Here is how the breakpoints work:

A click on the Script panel lands on a HTML element in a sourcebox
matched to a URL. The click is analyzed for the line number and
sourcefile.  Not too much can go wrong since the line number is
directly in the HTML and the sourcefile object is attached to the
sourcebox (view).

The line number and sourcefile are sent from the UI to "fbs" ==
firebug-service, the layer that interfaces to Firefox. The URL and
filename are stored as-is in case the page is reloaded. Then the
sourcefile is analyzed to find the functions mapping to the line
number (confusingly Firefox refers to functions as "scripts"). We can
come up with zero, one, or more than one script at a line. Zero can
mean lots of things: the line was not executable, the debugger was not
active then the source was compiled, the mapping of lines to source is
messed up, or firebug lost track of scripts for some reason.
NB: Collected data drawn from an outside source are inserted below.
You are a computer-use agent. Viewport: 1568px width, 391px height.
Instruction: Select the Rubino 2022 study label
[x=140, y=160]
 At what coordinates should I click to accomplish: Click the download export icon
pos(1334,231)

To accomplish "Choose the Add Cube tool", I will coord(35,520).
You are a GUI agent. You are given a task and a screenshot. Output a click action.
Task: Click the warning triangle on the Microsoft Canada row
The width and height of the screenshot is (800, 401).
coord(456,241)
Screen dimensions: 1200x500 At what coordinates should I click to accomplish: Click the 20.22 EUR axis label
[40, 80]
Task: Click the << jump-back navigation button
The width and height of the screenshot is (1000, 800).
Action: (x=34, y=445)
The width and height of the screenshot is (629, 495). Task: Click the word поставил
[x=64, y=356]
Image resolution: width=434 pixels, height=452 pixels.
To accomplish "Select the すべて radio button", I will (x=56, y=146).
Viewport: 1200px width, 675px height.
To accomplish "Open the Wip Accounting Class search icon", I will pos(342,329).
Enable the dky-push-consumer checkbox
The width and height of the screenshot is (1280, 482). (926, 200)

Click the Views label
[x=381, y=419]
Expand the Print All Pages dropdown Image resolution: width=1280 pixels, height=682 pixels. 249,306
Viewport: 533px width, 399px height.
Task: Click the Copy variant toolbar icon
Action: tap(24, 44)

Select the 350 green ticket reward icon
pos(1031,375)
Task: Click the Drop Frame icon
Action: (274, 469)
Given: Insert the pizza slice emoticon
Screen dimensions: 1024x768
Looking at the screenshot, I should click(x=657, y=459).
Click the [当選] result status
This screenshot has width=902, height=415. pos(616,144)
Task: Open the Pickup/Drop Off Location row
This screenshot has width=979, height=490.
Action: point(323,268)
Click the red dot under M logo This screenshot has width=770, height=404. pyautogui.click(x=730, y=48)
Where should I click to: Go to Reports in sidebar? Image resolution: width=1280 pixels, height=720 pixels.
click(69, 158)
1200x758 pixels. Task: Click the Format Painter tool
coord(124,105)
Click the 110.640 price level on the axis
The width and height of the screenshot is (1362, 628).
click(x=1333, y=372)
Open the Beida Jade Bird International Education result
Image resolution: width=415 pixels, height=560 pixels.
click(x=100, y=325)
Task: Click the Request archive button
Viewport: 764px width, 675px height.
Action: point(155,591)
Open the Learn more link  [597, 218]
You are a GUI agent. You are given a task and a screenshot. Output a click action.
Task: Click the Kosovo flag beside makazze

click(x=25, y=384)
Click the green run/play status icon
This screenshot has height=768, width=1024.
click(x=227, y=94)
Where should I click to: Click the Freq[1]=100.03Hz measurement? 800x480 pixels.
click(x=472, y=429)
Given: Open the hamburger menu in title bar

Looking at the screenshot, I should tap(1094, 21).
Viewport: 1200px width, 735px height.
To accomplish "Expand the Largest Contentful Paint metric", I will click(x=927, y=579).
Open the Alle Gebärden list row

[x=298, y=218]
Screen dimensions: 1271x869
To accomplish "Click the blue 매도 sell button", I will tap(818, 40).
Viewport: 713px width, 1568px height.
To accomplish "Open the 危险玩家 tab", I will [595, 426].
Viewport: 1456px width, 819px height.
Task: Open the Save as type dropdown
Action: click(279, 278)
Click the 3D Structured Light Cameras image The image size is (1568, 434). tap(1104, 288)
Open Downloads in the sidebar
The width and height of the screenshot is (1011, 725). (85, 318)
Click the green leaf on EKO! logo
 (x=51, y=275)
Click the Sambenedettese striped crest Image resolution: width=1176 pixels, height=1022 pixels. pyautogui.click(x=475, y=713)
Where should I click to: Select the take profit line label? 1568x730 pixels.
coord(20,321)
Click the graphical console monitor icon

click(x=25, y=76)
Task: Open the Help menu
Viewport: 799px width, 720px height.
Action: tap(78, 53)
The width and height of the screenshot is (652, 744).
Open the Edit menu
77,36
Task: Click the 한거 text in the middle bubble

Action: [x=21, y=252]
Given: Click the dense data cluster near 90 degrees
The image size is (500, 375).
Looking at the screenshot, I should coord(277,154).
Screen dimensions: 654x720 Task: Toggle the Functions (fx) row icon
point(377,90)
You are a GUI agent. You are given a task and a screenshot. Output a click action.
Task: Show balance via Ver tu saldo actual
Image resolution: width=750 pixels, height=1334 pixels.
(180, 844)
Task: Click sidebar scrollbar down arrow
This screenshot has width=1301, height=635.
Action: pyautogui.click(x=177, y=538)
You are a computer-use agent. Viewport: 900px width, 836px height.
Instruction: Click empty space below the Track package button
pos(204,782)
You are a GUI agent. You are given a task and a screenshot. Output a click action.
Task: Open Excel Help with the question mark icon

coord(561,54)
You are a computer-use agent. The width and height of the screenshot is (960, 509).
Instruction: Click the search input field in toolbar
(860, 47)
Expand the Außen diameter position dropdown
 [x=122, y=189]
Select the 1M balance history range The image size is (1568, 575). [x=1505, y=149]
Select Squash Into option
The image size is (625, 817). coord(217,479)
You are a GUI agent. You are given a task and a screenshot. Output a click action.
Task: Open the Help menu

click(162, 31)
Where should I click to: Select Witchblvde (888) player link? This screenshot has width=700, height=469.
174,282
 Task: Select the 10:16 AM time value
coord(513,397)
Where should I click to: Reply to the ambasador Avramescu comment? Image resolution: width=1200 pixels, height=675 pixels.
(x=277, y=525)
Only the
live scripts at the time of compilation are stored.  Currently the UI
does not give you any hint that zero was the answer.  Zero does not
necessarily mean the breakpoint will not hit.  More than one function
can match, esp in compressed or otherwise odd source.  All will be
breakpointed.

For each function, the line is converted to a program counter (PC)
within the script (..er function). This conversion fails if the
baseline offset for the function is wrong. Firefox has funky offsets
plus we do a lot of conversion to deal with eval(). But generally this
works ok. Then the breakpoint is set on that PC.

Then the UI is updated. It would be nice if the UI could give you some
feedback on the number of functions set, including zero.

When you run, the JS engine halts on a PC in a script (function). That
script is looked up in all of the sourceFiles for the page and PC is
mapped to a line number. Then the UI is moved to that sourceFile and
line number with a signal to highlight the line (via a timed CSS class
setting) and the executable mark added (also via CSS class).

So now you know all of the secrets. Why does it break sometimes for
you and not other times? Well it could be any number of issues as you
can see. If you provide a test case in a bug report we can know for
sure.

jjb

On May 11, 2:18 pm, Matic <[email protected]> wrote:
> Hello.  Can someone tell me why firebug sometimes breaks at a
> breakpoint but at other times doesn't? Is there some secret? I'm
> trying to debug an open-social application within a container.